Com os espanhóis vieram os seus costumes: luxo e esplendor, aliado à tourada e às violentas brigas, ao teatro dos pátios, das comédias, e as companhias espanholas que quase extinguiram a "fonte" dramática nacional. Porém, como nada é totalmente mau, foi também por esta altura que o gosto pelo teatro (chamado de cordel) se popularizou realmente, desceu à rua e tornou-se o espectáculo de todos os portugueses, tal como se vê ao iniciar o filme de Cyrano. Quando, por fim, Portugal torna a ser português, caberá a D. Pedro II acabar com as guerras. Então, D. João V viverá, efectivamente, um "luminoso barroco", ensombrado, porém, por "constantes rixas vividas no ambiente de um certo tipo de marginalidade e a insegurança das perigosas vielas que, a partir do anoitecer, poucos frequentam e muitos temem, dada a ausência de iluminação e a frequência dos maus encontros, que fazem lembrar as brigas com "os cem" que esperavam junto à porta de Nesle o poeta Lignière.
Na peça, também lá surgem os guardas da noite, os "palhaços" Abrunho e Varas com o lampião, e prendem aqueles que tinham originado toda a intriga. Eram talvez os "rufias," ou o "faia com a sua dama a facécia". Assim se designavam em Lisboa os "delinquentes urbanos, que deixavam na perplexidade até as personalidades socialmente estranhas e minoritárias dos franças ou peraltas". Nas festividades religiosas, nas touradas, no Carnaval, nas manifestações políticas, lá estavam presentes, prontas para desestabilizar. Por isso, eram necessárias "condições de manutenção do poder" e a existência de mecanismos político-culturais capazes de actuarem sobre as psicologias colectivas, emitindo uma imagem, (...) de acalmia e de incontestável dominação por parte dos poderes instituídos."
D. João V será o rei que isso obterá. A sua corte conhece e pratica boa música, com Scarlatti, e a ópera italiana, Carlos Seixas, na Sé de Lisboa, faz "chorar e rir" o seu mágico orgão, ou o cravo, com melodias eternas, traduzidas nas suas tocatas, sonatinas e sinfonias.

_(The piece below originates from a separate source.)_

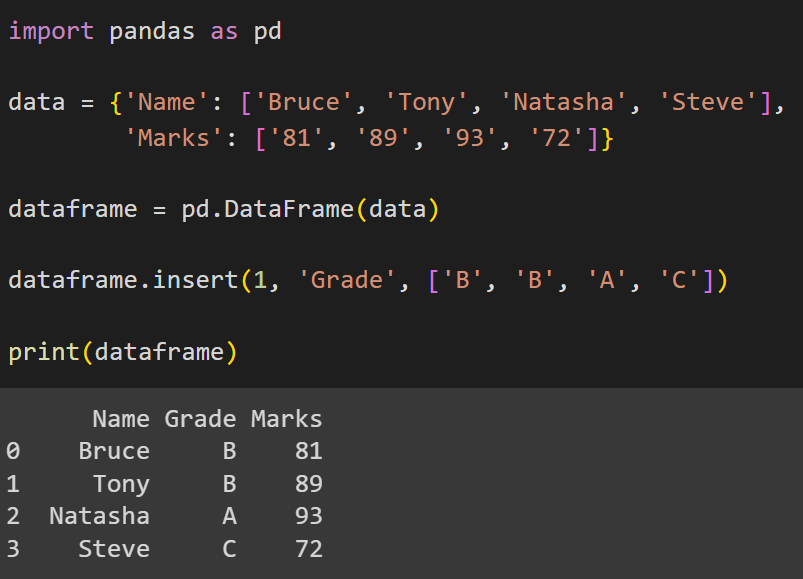Select the Grade column header in output
The image size is (803, 579).
200,418
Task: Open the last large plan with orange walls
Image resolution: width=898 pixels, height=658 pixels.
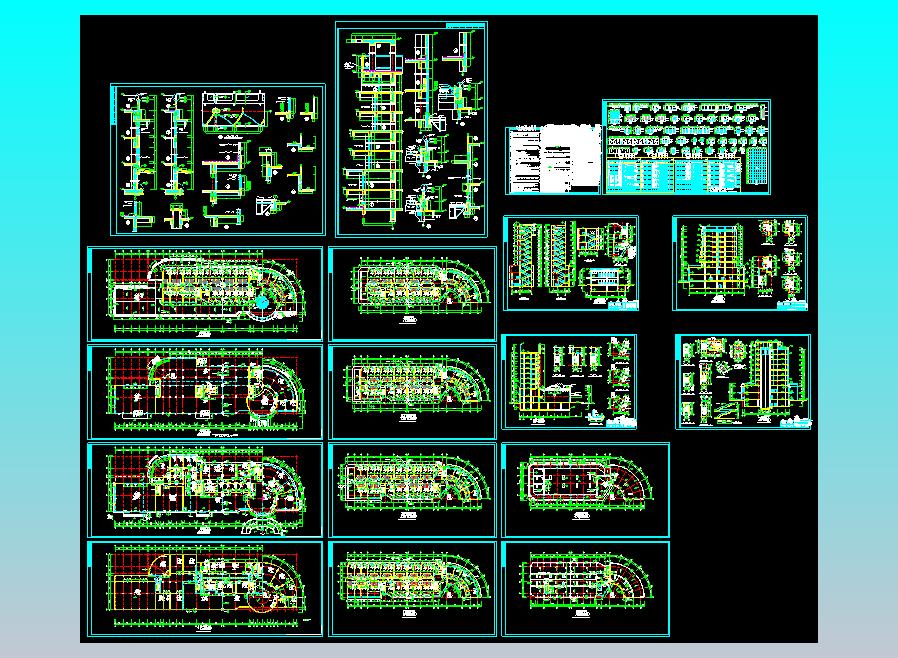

A propósito deste nosso distinto músico e das suas composições, diz Santiago Kastner: "na sua individual e original disposição psíquica reside um dos maiores encantos da música de Seixas. É a sua alma poética e delicada que imprime a esta arte o cunho do estilo português, (...) e a diferencia da de outras latitudes. Nos seus trechos encontramos quase toda a gama de cambiantes de ânimo lusitaníssimo (...) tanto as qualidades, como os defeitos do carácter português se manifestam na sua arte (...) a falta de continuidade e de persistência no trabalho empreendido...a carência de alento, ou, como qualidade, a sobriedade, a compreensão imediata do discurso estético, a simplicidade, a despreocupação na mistura do aristocrático requintado com o rústico saudável, a vitalidade." Creio que foi Carlos Seixas o expoente da música barroca portuguesa do século XVIII, e que poderá colocar-se ao nível dos músicos das outras cortes europeias, exemplo de que Portugal desejava estar a par dos outros Estados, quer na música, como nas outras artes. Tudo se tornou possível porque havia um "acordo tácito" para promover a cultura.